Some of those children, who were ripped from their mother’s arms when they were infants or toddlers, will not know their parents if and when they are found.

Trump and his loyalists falsely blamed his cynical measure on the Democrats, or on the decades of inaction on the immigration problem — anyone and anything but themselves. 

But the politics involved, or who and what is to blame, are no longer even the point. Rather, it’s the supreme importance of family — which would drive Sean Duffy, I am convinced, to never stop searching, going to the ends of the earth on trains, planes, and automobiles, if a single one of his own children were crying somewhere far from home.

All of which demands that Duffy be asked how he harmonizes cherished family values with Trump’s cruelty to children. 

Of course, Trump is infamous for other acts antithetical to family values, including covering up COVID-19 information that could have prevented loss of some of the 700,000 American lives to the disease (we heard it in his own words in the Bob Woodward interview).

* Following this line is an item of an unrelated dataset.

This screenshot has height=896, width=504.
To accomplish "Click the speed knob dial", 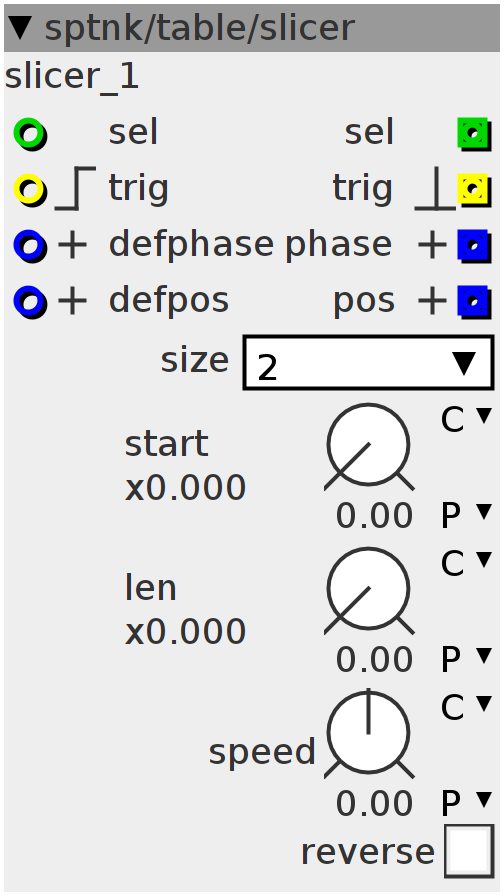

Or attempting to extort the president of Ukraine into smearing President Biden’s son, in order to help Trump’s re-election chances (again from his words, which we all heard in a recorded phone call). 

But those are matters politicians can argue over from now until doomsday, or, at least, until 2024. What Duffy needs to address immediately are those nearly 1,000 young immigrants growing up without their mothers and fathers, and the hypocrisy inherent in sticking with a character who has shown such inhuman disregard for babies and children when they’re not his own.